In my deep reverie I had not realised that I had left the palace and was now making my way along a wide Square dominated by impressive structures. I stopped to get my bearings because I had drifted automatically as if propelled by an invisible force. The imposing facade of the Public Library was a known landmark and I was about to retrace my steps. Suddenly I was jolted to a stop when the realization struck me that I could conceivably try to seek my answer in this very place.

 “But what to look for? What am I after? Where do I start?” My string of questions was left unanswered. The hushed silence of the place, however, soothed the frayed nerves and chaotic state of my mind, and trying to pull myself together I paused to recollect my thoughts.

It seemed logical to head for the History Section but the sight of the vast amount of books I was confronted with, plainly demoralized me. “This is ridiculous. What am I doing here? How do I start?” Once again, panic gripped me but forcing myself, at least to try, I started to pick at the nearest books. Common sense had directed me to the Renaissance section but even so it was with a half-hearted effort that I riffled through the pages.

Dozens of books must have gone through my hands leaving me as much in the dark as ever: History of Renaissance politics, religion, art – the last category the most engaging of all possibly because it pleased me to look at the paintings illustrated in them. Words in Italian were swimming in front of my eyes, not that I bothered to read anything any longer. I saw works by well-known masters and others I had never even heard of. On some I paused. Others, I skimmed through. Tired and frustrated, I persevered.

“One last book and that’s it,” I kept telling myself. But yet again I went on to the next and then the next.

Truly at the end of my tether, my hand reached for a relatively thin hardbound book because I positively could no longer lift any of the bulky, heavier ones. Abjectly, I opened it and slowly, almost lethargically, went through some of the pages.

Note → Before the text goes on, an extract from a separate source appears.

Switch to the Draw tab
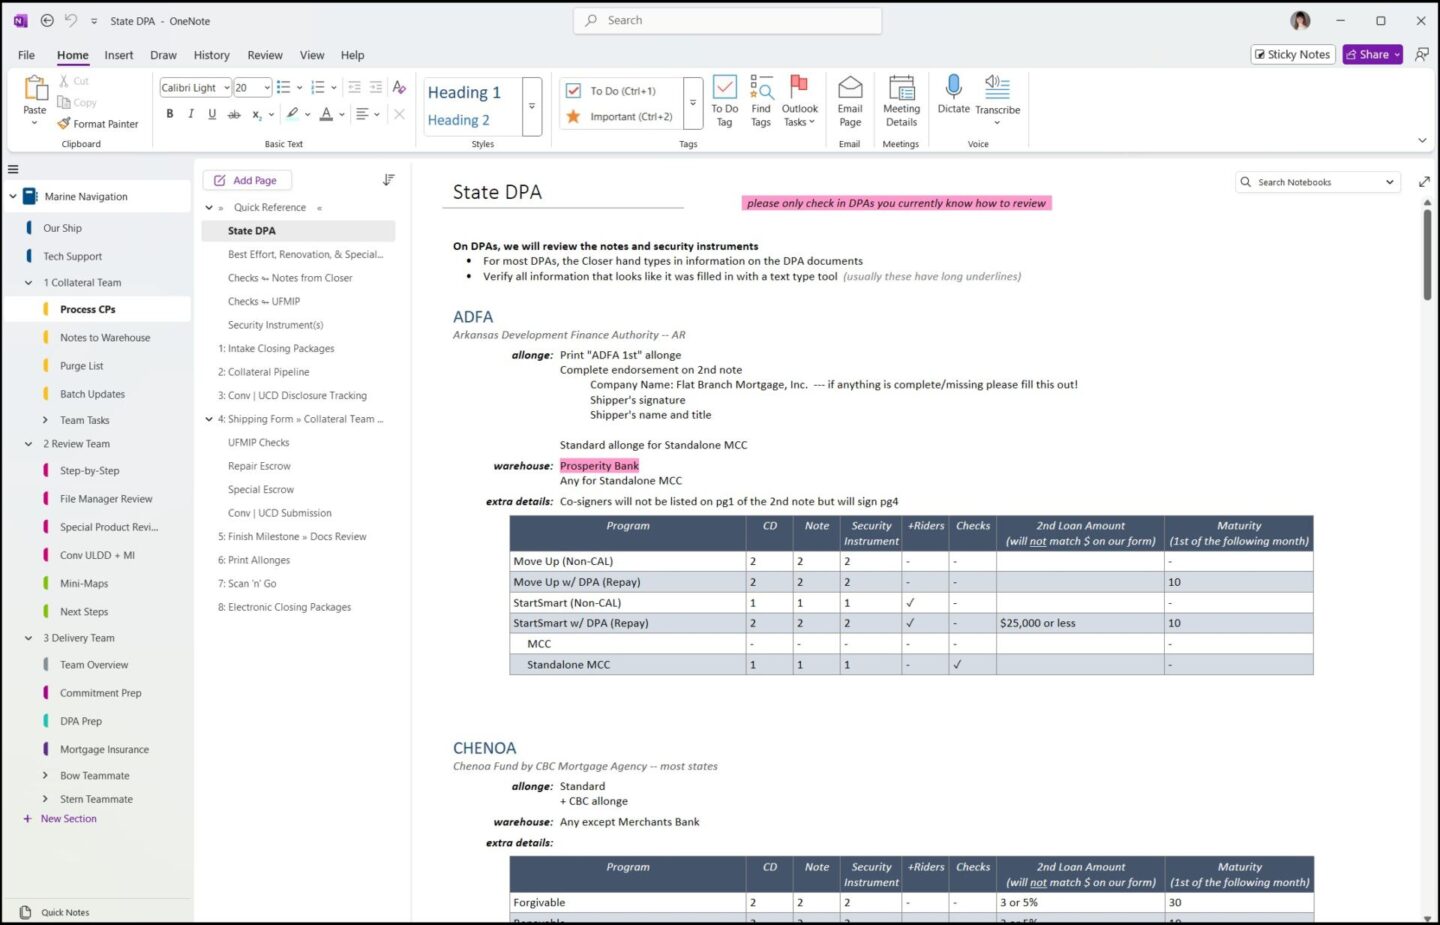The height and width of the screenshot is (925, 1440). pos(163,55)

By now I was unable to take anything in. All interest petered out. My eyes grew heavy and weary. “This is truly it,” I said. “No more”. I turned a final page and ‘his’ face stared at me.

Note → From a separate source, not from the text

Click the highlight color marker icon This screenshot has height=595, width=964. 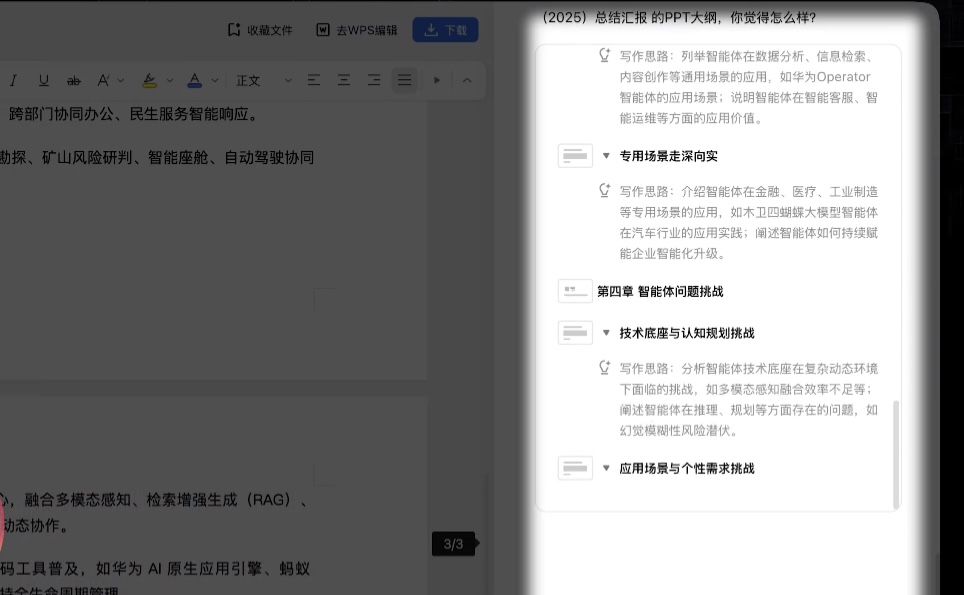tap(149, 80)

Knocked out of my breath, I thought I was hallucinating yet again: a serious face set in an expression one assumes when posing for a portrait. But it was his face. I was oblivious of how long I remained staring at that reproduction, not daring to shift my eyes from the page lest his image disappear. Like one in a trance I made my way to a photocopier and it was only after I had ascertained that I had the picture photocopied and safe in my hand did I look at the title of the book. ‘Biography of the artist – Vanozza Guarnieri and her family.’

My eyes scanned for a seat for my violently trembling legs could hardly carry me. Thankfully I let myself fall in it. In awe I took down all the details about this volume to ensure that the next day I could trace it without difficulty, for I was sure I was coming back again to try and unravel this mystery.

Like a dream walker I walked out of the door and into bright sunlight.

Once outside I realized that I had not had anything to eat for several hours and I sank down at the nearest table of the first cafe that I came upon, and then I fainted.